Kernkonzepte
Incorporating ID embeddings into LLMs improves recommendation system performance.
Zusammenfassung
This article introduces RA-Rec, an efficient ID representation alignment framework for LLM-based recommendation systems. It proposes a new paradigm, ID representation, to address limitations in existing approaches. The framework includes hybrid prompt construction, representation alignment, and efficient tuning. Extensive experiments demonstrate the effectiveness of RA-Rec in outperforming state-of-the-art methods.
Abstract:
- Large language models (LLM) are powerful tools for natural language processing tasks.
- Current approaches in LLM-based recommendation systems have limitations.
- RA-Rec proposes a new paradigm, ID representation alignment, to improve recommendation knowledge and uniqueness.
Introduction:
- Recommendation systems reduce information overload and provide relevant content.
- Integrating LLMs into RS as LLM-based RS is effective in cold-start and cross-domain transfer settings.
Methodology:
- Hybrid prompt construction combines soft prompts from pre-trained ID representations with hard prompts.
- Representation alignment module bridges the gap between ID representations and LLMs.
Experimental Setup:
- Evaluation metrics include HitRate@K, NDCG@10, and MRR@10 on Amazon Books and Clothing datasets.
Results:
- RA-Rec outperforms baseline models across various evaluation metrics.
Compatibility Evaluation:
- RA-Rec shows compatibility with different transformer-based architectures and ID-based models.
Effectiveness of Alignment Module:
- RA-Rec demonstrates superior performance compared to other alignment approaches.
Data Efficiency Study:
- Efficient data construction method improves data quality and leads to better alignment modeling.
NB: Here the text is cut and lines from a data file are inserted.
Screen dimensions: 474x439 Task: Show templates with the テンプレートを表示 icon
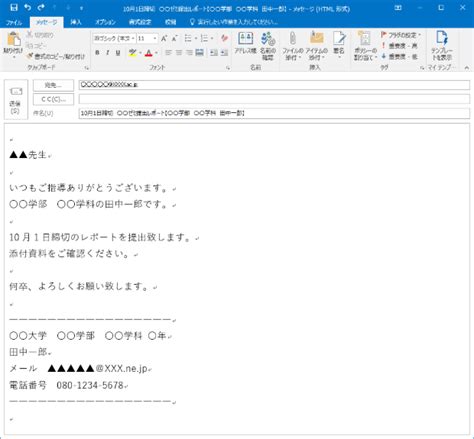(x=442, y=46)
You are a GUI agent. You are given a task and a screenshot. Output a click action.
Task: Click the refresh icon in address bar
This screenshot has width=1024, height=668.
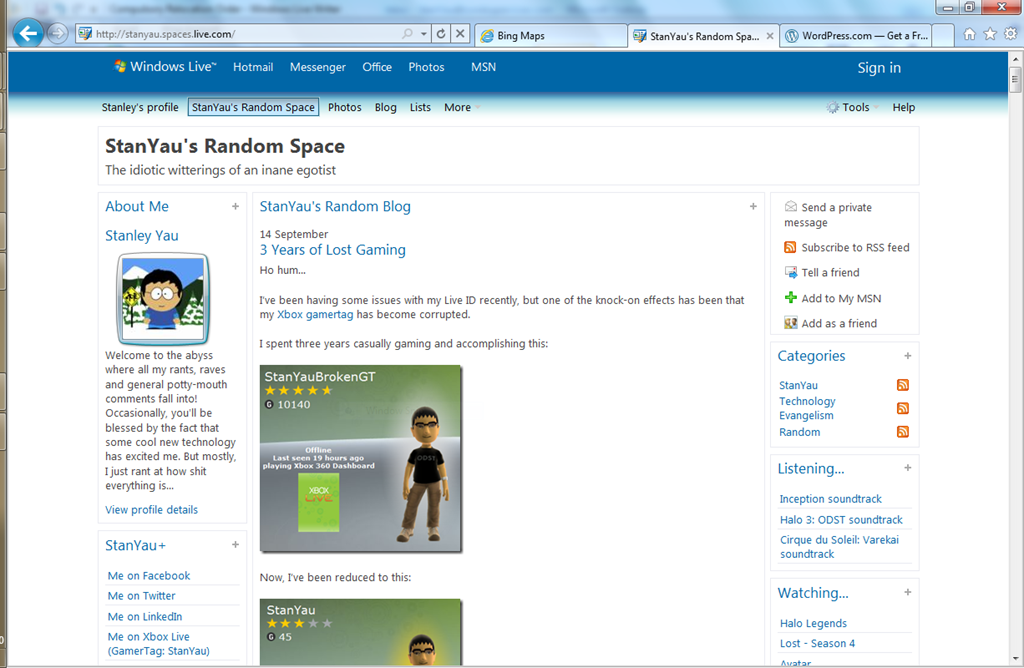click(441, 34)
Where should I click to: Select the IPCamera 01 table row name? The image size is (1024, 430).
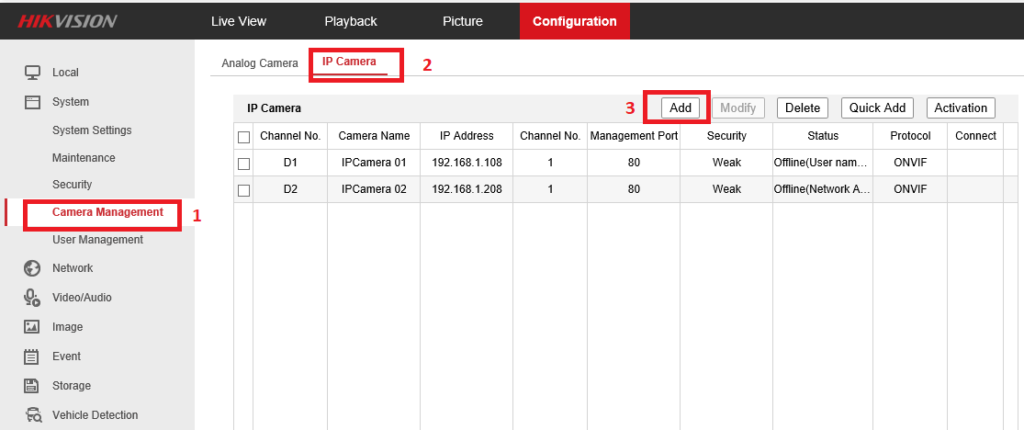[x=374, y=162]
Training Efficiency Comparison:
- RA-Rec achieves high performance with minimal computational resources compared to fine-tuning methods.
Statistiken
RA-rec significantly outperforms current state-of-the-art methods by achieving up to 3.0% absolute HitRate@100 improvements while utilizing less than 10× training data.
Zitate
"Integrating LLMs into RS as LLM-based RS is a valuable direction to explore."
"RA-rec demonstrates superior performance compared to other alignment approaches."